Подлинно я сказал бы, — хотя и странны такие слова, — что и его грех не выше помощи, получаемой нами от покаяния. Посему прошу и умоляю, исторгни из души всякую сатанинскую мысль и обратись к этому спасительному средству. Если бы я советовал тебе тотчас и вдруг взойти опять на прежнюю высоту, то ты справедливо негодовал бы на это, как на весьма трудное дело; но если теперь я требую только того, чтобы не прибавлять к настоящим грехам, но восстав возвратиться оттуда на противоположный путь, то почему же ты медлишь, и уклоняешься и сопротивляешься? Не видал ли ты, как умирали жившие в роскоши, пьянстве, играх и прочих удовольствиях жизни? Где теперь те, которые выступали по торжищу с великою надменностию и многочисленными спутниками, одевались в шелковые одежды, издавали от себя благовоние мастей, кормили нахлебников и постоянно прикованы были к зрелищам? Где теперь эта пышность их? Пропали огромные расходы на ужины, толпа музыкантов, угодничество ласкателей, громкий смех, беспечность души, рассеянность мысли, жизнь изнеженная, праздная и роскошная. Куда теперь улетело все это? Чем стало это тело, которое удостаивалось такой заботливости и чистоты? Пойди на могилу, посмотри на пыль, на прах, на червей, посмотри на безобразие этого места, и горько восстенай. И о, если бы наказание ограничилось только этим прахом! Но от могилы и этих червей теперь перенесись мыслию к тому червю неумирающему, к огню неугасимому, к скрежету зубов, ко тьме кромешной, к скорби и сокрушению, к притче о Лазаре и богатом (Лк.16:19–31), который, владея прежде таким богатством и одеваясь в порфиру, не мог получить и капли воды, и притом находился в такой крайности. Все здешнее нисколько не лучше сновидений. Ибо как работающие в рудокопнях или несущие какое-либо другое еще тягчайшее наказание, когда, уснув после многих трудов и самой горькой жизни, во сне увидят себя в удовольствии и богатстве, проснувшись нисколько не рады бывают своим снам; так тоже самое было и с тем богачом, который, пользуясь богатством в настоящей жизни как бы во сне, по отшествии отсюда потерпел тяжкое наказание.

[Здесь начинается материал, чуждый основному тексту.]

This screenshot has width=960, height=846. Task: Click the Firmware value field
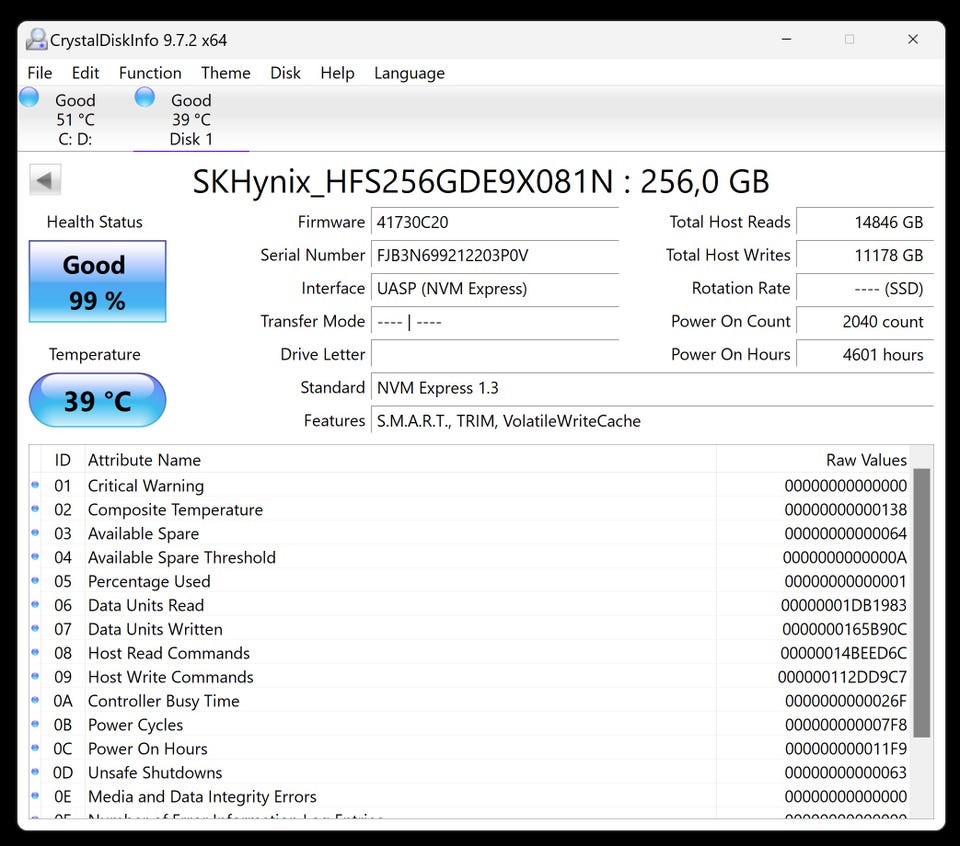(495, 222)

Подумай об этом, и тот огонь противопоставив объемлющему тебя теперь пламени вожделений, избавься наконец от этой печи. Ибо кто хорошо погасил здешнюю печь, тот не испытает и тамошней; а кто здешней не одолел, тем, по отшествии отсюда, сильнее овладеет тамошняя. Насколько бы времени хотелось тебе продлить наслаждение настоящею жизнию? Я думаю, что тебе осталось не более пятидесяти лет, чтобы достигнуть крайней старости, но и это еще неизвестно нам; потому что те, которые не могут быть уверены в продолжении своей жизни даже до вечера, как могут поручиться за столько лет? И не одно это не известно, — не известна и перемена обстоятельств: часто с жизнию, продолжающеюся много времени, не продолжаются вместе и удовольствия, но как только появляются, так и исчезают. Впрочем, если угодно, пусть будет так, что ты проживешь столько лет и не испытаешь никакой перемены: что же это в сравнении с бесконечными веками и с теми тяжкими и невыносимыми наказаниями? Здесь и хорошее и худое имеет конец, и притом весьма скорый, а там — то и другое продолжается в бесконечные века, а по качеству своему настолько отлично от здешнего, что и сказать невозможно.